EhVps32 Is a Vacuole-Associated Protein Involved in Pinocytosis and Phagocytosis of Entamoeaba histolytica

Here, we investigated the role of EhVps32 protein (a member of the endosomal-sorting complex required for transport) in endocytosis of Entamoeba histolytica, a professional phagocyte. Confocal microscopy, TEM and cell fractionation revealed EhVps32 in cytoplasmic vesicles and also located adjacent to the plasma membrane. Between 5 to 30 min of phagocytosis, EhVps32 was detected on some erythrocytes-containing phagosomes of acidic nature, and at 60 min it returned to cytoplasmic vesicles and also appeared adjacent to the plasma membrane. TEM images revealed it in membranous structures in the vicinity of ingested erythrocytes. EhVps32, EhADH (an ALIX family member), Gal/GalNac lectin and actin co-localized in the phagocytic cup and in some erythrocytes-containing phagosomes, but EhVps32 was scarcely detected in late phagosomes. During dextran uptake, EhVps32, EhADH and Gal/GalNac lectin, but not actin, co-localized in pinosomes. EhVps32 recombinant protein formed oligomers composed by rings and filaments. Antibodies against EhVps32 monomers stained cytoplasmic vesicles but not erythrocytes-containing phagosomes, suggesting that in vivo oligomers are formed on phagosome membranes. The involvement of EhVps32 in phagocytosis was further study in pNeoEhvps32-HA-transfected trophozoites, which augmented almost twice their rate of erythrophagocytosis as well as the membranous concentric arrays built by filaments, spirals and tunnel-like structures. Some of these structures apparently connected phagosomes with the phagocytic cup. In concordance, the EhVps32-silenced G3 trophozoites ingested 80% less erythrocytes than the G3 strain. Our results suggest that EhVps32 participates in E. histolytica phagocytosis and pinocytosis. It forms oligomers on erythrocytes-containing phagosomes, probably as a part of the scission machinery involved in membrane invagination and intraluminal vesicles formation.

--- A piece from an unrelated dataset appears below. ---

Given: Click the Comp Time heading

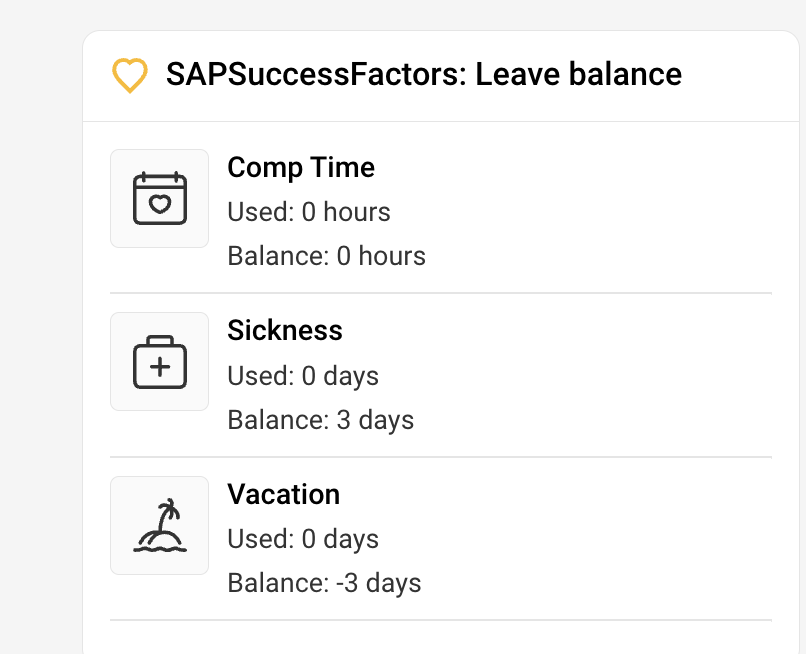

Author Summary Trophozoites of E. histolytica represent an excellent model to study endosomal-sorting complex required for transport components due to their high endocytic activity and vesicle trafficking. The key role of EhVps32 on phagocytosis is supported by: i) its presence on phagosomes, ii) its interaction with EhADH (an erythrocytes receptor), Gal/GalNac lectin and actin, iii) the higher rate of erythrophagocytosis showed by EhVps32 overexpressing trophozoites, iv) the diminish rate of phagocytosis in EhVps32-silenced G3 trophozoites, and v) its location in erythrocytes-containing acidic phagosomes. Here, we discovered the presence of membranous concentric helicoidally and tunnel-like structures constituted by EhVps32 and EhADH that may have a dynamic role in membrane remodeling and in the generation of intraluminal vesicles in the phagosomes. Elucidating molecular mechanisms of endocytosis-exocytosis pathways will help us to better understand the pathogenic process of E. histolytica and develop new drugs for diagnosis and vaccine methods.